** Study material follows **
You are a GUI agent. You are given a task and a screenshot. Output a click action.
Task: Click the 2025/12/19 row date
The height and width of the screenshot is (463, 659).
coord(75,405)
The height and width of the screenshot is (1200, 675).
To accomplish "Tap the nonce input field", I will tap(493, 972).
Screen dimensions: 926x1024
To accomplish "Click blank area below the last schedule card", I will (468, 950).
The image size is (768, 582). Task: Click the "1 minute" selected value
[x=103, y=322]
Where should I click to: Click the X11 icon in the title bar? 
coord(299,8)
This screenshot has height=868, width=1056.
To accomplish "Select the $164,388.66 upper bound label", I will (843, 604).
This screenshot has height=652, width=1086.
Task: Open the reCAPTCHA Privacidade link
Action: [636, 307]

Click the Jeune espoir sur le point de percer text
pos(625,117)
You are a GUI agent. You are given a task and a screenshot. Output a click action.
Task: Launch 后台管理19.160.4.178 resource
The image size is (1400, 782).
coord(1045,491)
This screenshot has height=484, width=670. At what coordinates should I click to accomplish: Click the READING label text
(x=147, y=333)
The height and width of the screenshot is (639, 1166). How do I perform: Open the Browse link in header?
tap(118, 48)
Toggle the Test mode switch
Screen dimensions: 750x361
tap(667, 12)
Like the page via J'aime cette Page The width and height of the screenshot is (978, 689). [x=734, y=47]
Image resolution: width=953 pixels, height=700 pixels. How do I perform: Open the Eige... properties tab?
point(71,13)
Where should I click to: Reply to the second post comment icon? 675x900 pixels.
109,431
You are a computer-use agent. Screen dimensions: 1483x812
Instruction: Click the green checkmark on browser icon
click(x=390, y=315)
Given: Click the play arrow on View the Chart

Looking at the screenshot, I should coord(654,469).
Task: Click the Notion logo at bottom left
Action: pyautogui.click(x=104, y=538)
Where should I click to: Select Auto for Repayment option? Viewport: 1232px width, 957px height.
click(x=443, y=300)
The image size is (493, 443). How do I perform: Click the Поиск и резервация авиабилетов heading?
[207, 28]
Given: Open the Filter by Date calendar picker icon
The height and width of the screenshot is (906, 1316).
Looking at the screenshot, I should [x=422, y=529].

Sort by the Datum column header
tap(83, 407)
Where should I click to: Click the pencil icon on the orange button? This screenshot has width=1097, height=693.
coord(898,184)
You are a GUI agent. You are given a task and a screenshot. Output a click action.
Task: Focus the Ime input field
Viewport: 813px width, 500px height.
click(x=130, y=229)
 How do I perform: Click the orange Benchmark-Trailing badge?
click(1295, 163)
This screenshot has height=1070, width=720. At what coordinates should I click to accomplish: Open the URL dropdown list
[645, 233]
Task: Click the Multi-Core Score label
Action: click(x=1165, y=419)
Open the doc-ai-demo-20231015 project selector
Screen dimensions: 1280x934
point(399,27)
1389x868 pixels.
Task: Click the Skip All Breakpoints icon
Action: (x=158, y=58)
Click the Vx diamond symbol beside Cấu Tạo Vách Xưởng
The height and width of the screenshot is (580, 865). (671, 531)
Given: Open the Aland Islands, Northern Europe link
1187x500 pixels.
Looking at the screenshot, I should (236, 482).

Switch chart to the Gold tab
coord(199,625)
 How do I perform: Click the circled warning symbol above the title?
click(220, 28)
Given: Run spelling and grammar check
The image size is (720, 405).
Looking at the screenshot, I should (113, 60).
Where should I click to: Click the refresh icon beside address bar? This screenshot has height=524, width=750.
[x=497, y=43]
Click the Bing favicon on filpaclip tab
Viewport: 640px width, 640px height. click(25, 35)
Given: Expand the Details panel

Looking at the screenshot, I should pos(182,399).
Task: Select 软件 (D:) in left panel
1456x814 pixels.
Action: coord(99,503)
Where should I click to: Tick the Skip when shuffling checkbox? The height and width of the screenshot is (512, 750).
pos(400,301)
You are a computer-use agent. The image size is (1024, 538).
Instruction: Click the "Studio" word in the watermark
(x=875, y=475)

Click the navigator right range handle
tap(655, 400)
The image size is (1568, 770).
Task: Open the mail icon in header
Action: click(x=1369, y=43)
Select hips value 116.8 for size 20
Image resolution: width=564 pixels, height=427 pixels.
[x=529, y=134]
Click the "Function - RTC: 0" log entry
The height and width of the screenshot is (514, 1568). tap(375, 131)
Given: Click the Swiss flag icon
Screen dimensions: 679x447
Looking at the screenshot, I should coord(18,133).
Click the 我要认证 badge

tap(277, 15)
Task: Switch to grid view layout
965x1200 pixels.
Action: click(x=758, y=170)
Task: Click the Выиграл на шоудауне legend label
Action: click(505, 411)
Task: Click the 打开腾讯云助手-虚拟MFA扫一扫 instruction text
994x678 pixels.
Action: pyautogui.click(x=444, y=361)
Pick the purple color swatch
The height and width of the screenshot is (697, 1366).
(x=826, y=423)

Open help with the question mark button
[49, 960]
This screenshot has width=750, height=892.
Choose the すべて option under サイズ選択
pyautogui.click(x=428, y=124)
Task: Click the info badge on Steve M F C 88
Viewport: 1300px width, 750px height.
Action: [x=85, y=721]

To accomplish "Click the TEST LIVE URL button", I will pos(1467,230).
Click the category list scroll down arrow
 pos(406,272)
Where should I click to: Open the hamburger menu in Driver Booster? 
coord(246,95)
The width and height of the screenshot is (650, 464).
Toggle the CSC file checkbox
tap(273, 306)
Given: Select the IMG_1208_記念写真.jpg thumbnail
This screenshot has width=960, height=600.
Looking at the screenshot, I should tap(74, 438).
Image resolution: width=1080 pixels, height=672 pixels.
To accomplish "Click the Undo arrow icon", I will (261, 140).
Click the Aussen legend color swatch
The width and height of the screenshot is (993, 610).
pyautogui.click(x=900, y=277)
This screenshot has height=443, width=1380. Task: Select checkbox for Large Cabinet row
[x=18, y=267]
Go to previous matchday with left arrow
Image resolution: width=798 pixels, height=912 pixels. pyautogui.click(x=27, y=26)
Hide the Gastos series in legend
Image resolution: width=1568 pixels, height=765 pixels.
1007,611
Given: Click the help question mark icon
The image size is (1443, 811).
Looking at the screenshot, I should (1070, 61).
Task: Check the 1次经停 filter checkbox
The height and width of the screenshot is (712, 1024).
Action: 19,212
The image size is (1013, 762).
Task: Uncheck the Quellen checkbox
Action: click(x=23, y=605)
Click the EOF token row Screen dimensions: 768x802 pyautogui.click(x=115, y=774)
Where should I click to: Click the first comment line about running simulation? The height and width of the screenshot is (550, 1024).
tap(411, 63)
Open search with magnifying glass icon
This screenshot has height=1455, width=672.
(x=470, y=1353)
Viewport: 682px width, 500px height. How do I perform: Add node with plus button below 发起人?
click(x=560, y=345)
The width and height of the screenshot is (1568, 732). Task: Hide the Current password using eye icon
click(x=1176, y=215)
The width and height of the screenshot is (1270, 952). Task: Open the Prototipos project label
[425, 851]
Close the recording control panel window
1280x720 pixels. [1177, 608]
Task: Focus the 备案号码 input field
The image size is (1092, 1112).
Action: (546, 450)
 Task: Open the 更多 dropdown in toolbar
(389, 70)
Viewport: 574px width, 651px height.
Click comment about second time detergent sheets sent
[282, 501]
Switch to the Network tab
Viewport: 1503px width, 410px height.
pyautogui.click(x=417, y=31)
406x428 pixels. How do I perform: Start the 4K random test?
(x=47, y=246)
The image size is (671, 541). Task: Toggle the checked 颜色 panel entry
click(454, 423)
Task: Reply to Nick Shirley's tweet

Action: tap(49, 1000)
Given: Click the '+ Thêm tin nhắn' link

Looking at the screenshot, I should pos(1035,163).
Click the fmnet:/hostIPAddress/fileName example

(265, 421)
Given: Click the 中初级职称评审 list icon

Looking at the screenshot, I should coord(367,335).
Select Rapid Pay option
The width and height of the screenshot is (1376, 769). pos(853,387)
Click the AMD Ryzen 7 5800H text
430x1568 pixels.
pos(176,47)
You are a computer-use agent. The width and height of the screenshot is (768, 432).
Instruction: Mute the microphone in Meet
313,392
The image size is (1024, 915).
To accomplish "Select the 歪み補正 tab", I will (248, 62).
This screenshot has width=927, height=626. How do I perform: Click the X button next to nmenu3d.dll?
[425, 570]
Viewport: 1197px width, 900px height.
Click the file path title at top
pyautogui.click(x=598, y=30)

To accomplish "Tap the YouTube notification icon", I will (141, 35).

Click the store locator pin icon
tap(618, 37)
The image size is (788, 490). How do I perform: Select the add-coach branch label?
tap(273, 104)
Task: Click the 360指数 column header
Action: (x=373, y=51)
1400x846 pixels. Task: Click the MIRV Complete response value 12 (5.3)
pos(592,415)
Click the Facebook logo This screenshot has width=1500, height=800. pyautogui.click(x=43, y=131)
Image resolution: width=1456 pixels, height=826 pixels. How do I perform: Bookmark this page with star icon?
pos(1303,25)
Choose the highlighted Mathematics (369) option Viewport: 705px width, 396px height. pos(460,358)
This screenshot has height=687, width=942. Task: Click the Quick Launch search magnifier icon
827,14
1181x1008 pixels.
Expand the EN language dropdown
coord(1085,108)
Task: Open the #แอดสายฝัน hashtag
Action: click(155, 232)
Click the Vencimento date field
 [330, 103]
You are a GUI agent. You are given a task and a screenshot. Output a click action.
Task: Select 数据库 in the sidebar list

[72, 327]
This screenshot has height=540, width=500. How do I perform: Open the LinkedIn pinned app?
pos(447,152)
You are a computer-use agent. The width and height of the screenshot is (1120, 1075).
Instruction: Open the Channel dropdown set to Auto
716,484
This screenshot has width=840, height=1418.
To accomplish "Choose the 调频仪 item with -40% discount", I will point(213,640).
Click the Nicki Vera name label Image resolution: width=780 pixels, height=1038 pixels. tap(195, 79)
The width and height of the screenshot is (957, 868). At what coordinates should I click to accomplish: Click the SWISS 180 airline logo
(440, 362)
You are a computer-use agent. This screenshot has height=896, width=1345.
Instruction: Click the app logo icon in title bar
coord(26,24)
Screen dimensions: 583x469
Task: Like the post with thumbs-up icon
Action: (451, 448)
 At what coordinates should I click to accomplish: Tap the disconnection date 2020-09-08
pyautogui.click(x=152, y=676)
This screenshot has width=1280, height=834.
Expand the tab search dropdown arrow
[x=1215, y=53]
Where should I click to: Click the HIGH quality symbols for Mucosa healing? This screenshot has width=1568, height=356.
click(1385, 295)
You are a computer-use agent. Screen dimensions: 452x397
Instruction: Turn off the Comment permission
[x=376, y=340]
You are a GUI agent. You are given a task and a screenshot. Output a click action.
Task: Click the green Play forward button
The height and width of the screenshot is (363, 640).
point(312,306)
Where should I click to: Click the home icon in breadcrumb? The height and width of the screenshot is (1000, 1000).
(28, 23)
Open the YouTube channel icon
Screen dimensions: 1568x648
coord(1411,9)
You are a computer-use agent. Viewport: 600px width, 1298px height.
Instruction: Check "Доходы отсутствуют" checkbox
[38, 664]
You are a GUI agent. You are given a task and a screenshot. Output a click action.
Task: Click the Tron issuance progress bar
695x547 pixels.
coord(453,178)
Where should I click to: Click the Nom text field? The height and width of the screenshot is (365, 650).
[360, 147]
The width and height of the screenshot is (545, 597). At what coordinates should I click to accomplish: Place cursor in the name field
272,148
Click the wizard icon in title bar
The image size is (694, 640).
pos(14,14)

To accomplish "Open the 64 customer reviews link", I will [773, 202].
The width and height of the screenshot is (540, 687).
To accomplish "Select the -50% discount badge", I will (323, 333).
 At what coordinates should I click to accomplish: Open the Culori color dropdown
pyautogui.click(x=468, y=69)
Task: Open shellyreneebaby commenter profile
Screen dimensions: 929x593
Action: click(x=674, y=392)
** End of Study material **
◆ Work request ◆
I'd like the lines above from the one with "The image size is (788, 490)." up to and including the one with "Click the Facebook" copied exactly, with no other lines.

◆ Answer to the exercise ◆
The image size is (788, 490). How do I perform: Select the add-coach branch label?
tap(273, 104)
Task: Click the 360指数 column header
Action: (x=373, y=51)
1400x846 pixels. Task: Click the MIRV Complete response value 12 (5.3)
pos(592,415)
Click the Facebook logo This screenshot has width=1500, height=800. pyautogui.click(x=43, y=131)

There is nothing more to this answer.